Figure 4
From: Skeletal muscle overexpression of sAnk1.5 in transgenic mice does not predispose to type 2 diabetes
Intra-peritoneal glucose (IPGTT), insulin levels and intra-peritoneal insulin tolerance tests (IPITT) in chow-fed mice. (a) IPGTT was performed on WT and transgenic mice at 2, 7, 10 and 12 months of age (n = 25 WT and 25 TgsAnk1.5/+; 22 WT and 24 TgsAnk1.5/+; 25 WT and 25 TgsAnk1.5/+; 15 WT and 16 TgsAnk1.5/+, respectively). Mice were fasted overnight for 17 h, and glucose (2 g/kg) was administered through intraperitoneal injection.

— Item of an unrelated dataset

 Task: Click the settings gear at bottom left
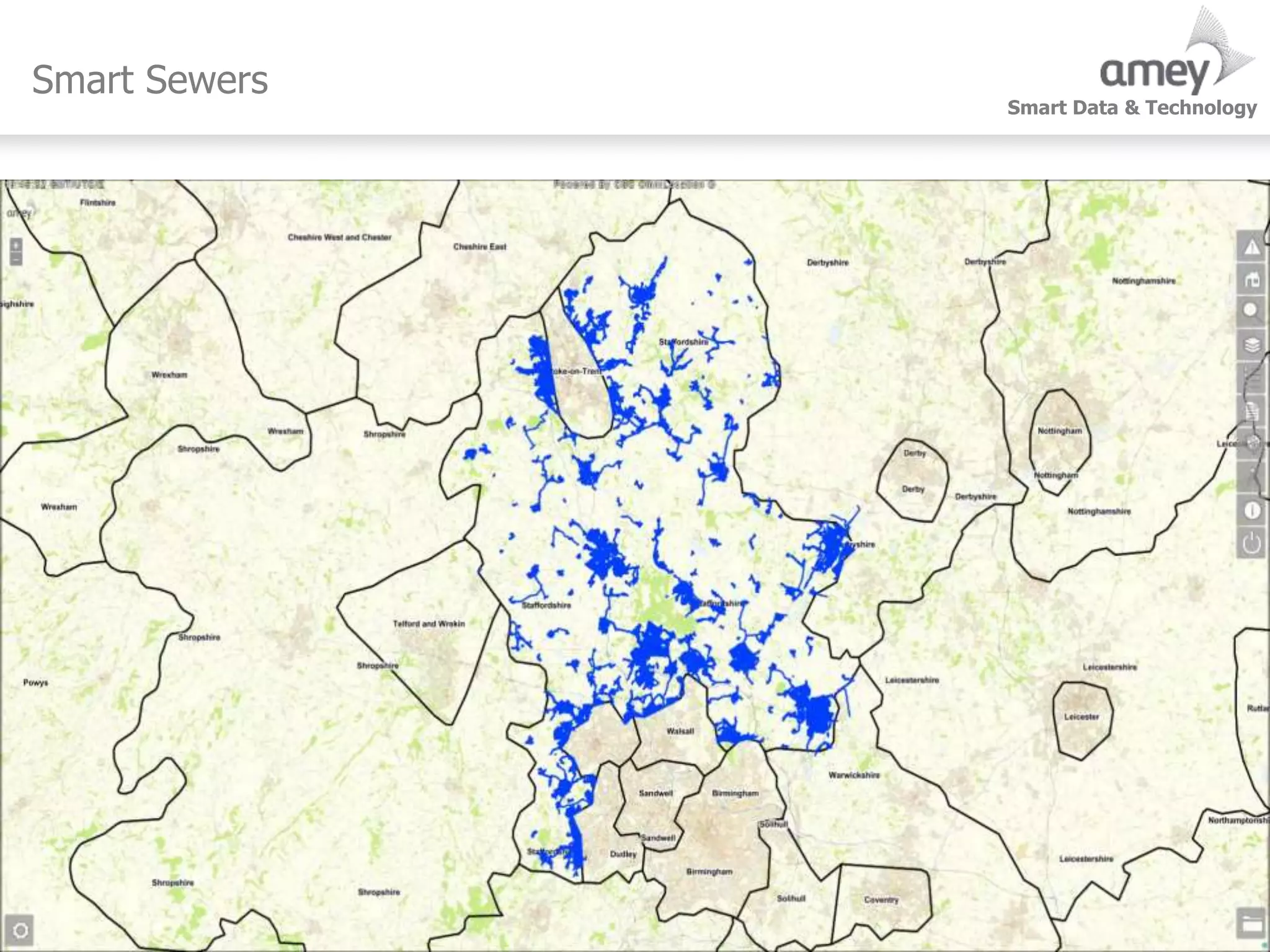(x=20, y=930)
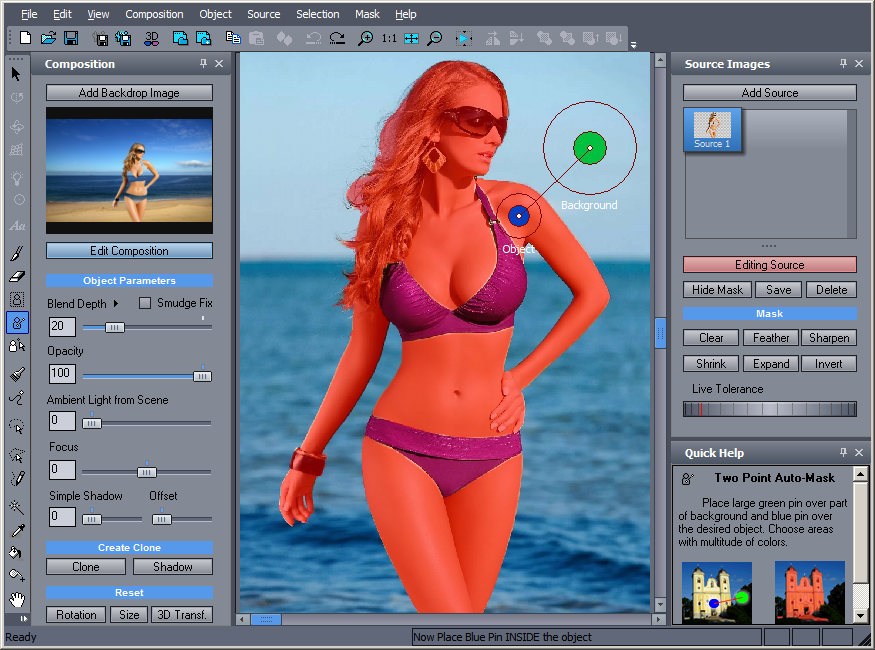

Blood glucose concentration was measured at 0, 30-, 60-, 120-, and 180-min following injection. (b) AUC ± SD calculated from glycemic curves reported in (a). (c) Serum insulin levels (ng/ml ± SD) in WT and TgsAnk1.5/+ mice following 17 h of fasting, and 15 and 60 min after glucose administration (2 g/kg). (d) IPITT was performed on 12-month-old WT and transgenic mice. Mice were fasted daily for 5 h, and insulin (1 U/kg) was administered through intraperitoneal injection. Blood glucose concentration was measured at 0, 15-, 30-, 60-, 90-, and 120 min following injection. e: AUC ± SD calculated from glycemic curves reported in (d). (f) Western blot analyses of AKT phosphorylation at serine 473 in the gastrocnemius muscle from WT and TgsAnk1.5/+ mice. (g) Densitometric analysis of p-AKTSer473, p-AKTThr308 (see also Supplementary Fig. S2 online) and total AKT, using actin (ponceau S staining) as a normalizer, is expressed as fold levels of pAKT/totalAKT ratio ± SD, relative to WT mice. *p < 0.01, Student’s t-test. Original blots/gels are reported in Supplementary Fig. S2 online.